Normally, images in Matlab are stored as a matrix or multi-dimensional array. BBTools always assumes that data are represented as a vector, and is usually ignorant about what this vector exactly represents.

To model a "lens stop" we could set a number of pixels to zero. If mask is 1 for pixels we want to keep and 0 elsewhere, the operator could be created as M = bbdiag(mask(:));

However, there is no reason to keep pixels known to be zero. We may therefore use bbindex to create an operator, Mi, that extracts the pixels we want to work further on. The operator M=Mi'*Mi would then act as the diagonal operator above.

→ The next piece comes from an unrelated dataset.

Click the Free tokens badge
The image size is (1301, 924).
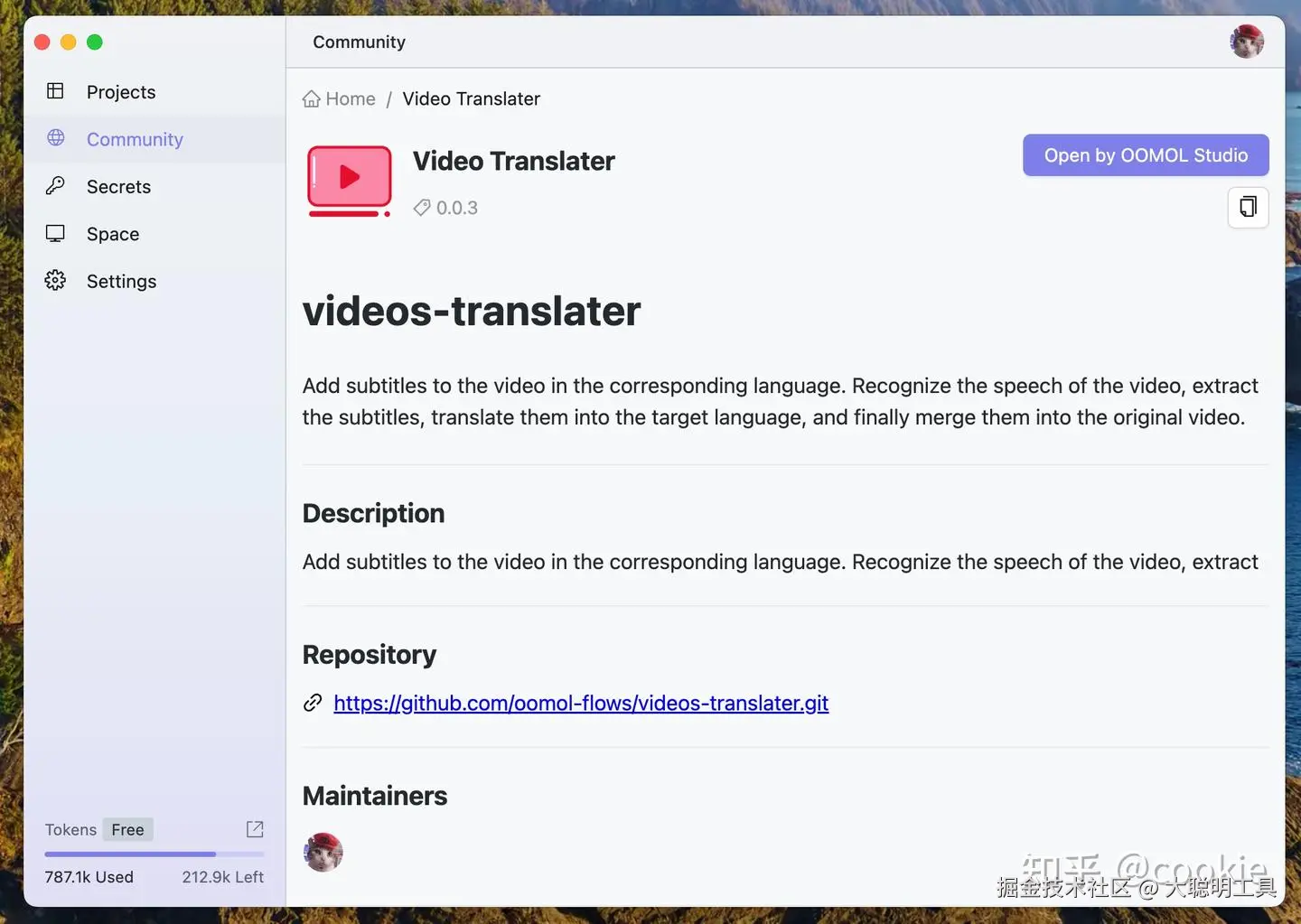tap(127, 829)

To create an image of a circle, we shall use the auxiliary function BBPHANTOM.

mask=bbphantom(dim1,'circle',110); inx=find(mask>.5); Mi=bbindex(inx,prod(dim1)); img1=Mi*img(:); bbimagein(reshape(Mi'*img1,dim1)); axis image off;

A simple, but effective, model of image blurring is a convolution. This mean that each point in the image is splattered out to the shape of a kernel. We will create a "pill-box" kernel (a filled circle), but any shape would be possible here.

The function bbconvn creates an operator that convolves an array (represented as a vector) with a specified kernel. Since we just cut out a circular part, we first need to get the representation back to a rectangular form by multiplying with Mi'.

Also, we can improve performance by cutting out the smallest rectangular part that contains all the data before the convolution. One way to do this is to use bbredim.

Side note: the last step improves performance as it allows the convolution operator to work on a 256-by-256 array. To helps the operator, which is based on the FFT.

K=bbkernel([16,16],'pillbox'); [C,dim2]=bbredim(dim1,[19,19;238,238]); [B,dim3]=bbconvn(dim2,K,'full');

We can now combine all the operators into one: 1) Mask out non-visual part of image (simulate the "stop" of the lens) 2) Cut out the central part 3) Apply blur

To apply this operator, we just have to do a matrix-vector product.

A=B*C*Mi'; b=A*img1; bbimagein(reshape(b,dim3)); axis image off;

As before we have a number of pixels that is known to be zero. Note, however, that the blurring operator increase the number of non-zero pixels in the image.

We do not want to keep around vectors filled with zeros when we get to solving the system. Fortunately we know that the operator contains only non-negative elements (this would not be true of the blurring kernel contained negative values).

A simple way to find the active output-pixels is to multiply by a vector of ones. Rounding-errors means that this must be thresholded to find the true index vector.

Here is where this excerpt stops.